At the time, Zita Cobb was a young child, the only girl among seven siblings growing up in the Fogo Island community of Joe Batt’s Arm. Raised in a home without electricity or running water, she left the island to attend university, later earning a fortune as a high tech executive. When she returned in 2006, Cobb, along with two of her brothers, established the Shorefast Foundation, a registered charity, with the objective of rejuvenating the local economy “in ways that work for local residents, rather than against them.”

With the help of Norway-based architect Todd Saunders, a native of Newfoundland himself, Cobb built a 29-suite hotel with a theatre and other amenities for tourists seeking a world-class travel and cultural experience.

Things are done differently at Fogo Island Inn; wood is used for heating, furniture is hand-crafted, beds are decked in traditional quilts, and visitors are offered a half-day tour with a community host.

The facility’s kitchen is also unique.

“We have a kitchen collective of about 26 people, every one of them a part of our team,” shares executive sous chef Tim Charles by phone. “The focus is not on the chef, it is on the team working together. It means that all of us take great pride in what we produce. Like anyone preparing for company, we are planning to offer our best.”

Charles has been at the inn since before it opened for business.

“We have seen the interest in these weekends grow to the point we could consider offering more, and now we are up to seven culinary seasons. Autumn is Berry Season, and the weather will be wonderful, so we are going to showcase the beauty and bounty of Fogo Island.”

In early November, Chef Michael Howell is presenting a Fogo Island version of Devour: The Food and Film Fest, first founded in Nova Scotia.
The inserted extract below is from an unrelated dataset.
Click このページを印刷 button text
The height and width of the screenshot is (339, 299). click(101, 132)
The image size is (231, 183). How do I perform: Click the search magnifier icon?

He and Thomas’ kitchen collective will collaborate to match flavourful dishes with a series of six short films shown in the inn’s cinema.

“I have already been introduced to Fogo Island’s line-caught cod and I am looking forward to experiencing it where it is caught,” says Howell. “We had a number of films made on Fogo Island at last year’s Devour festival in Nova Scotia, so to be on Fogo for food and films will be hard to beat.”

Howell spent 10 years as an actor and director, and a subsequent 20 years as a chef and restaurant owner, so the touring festival is “the great passion of my later years.”

“I am always intrigued by uber-foraged ingredients, so I am excited to see what comes from a very beautiful, self-contained culture on Fogo Island.”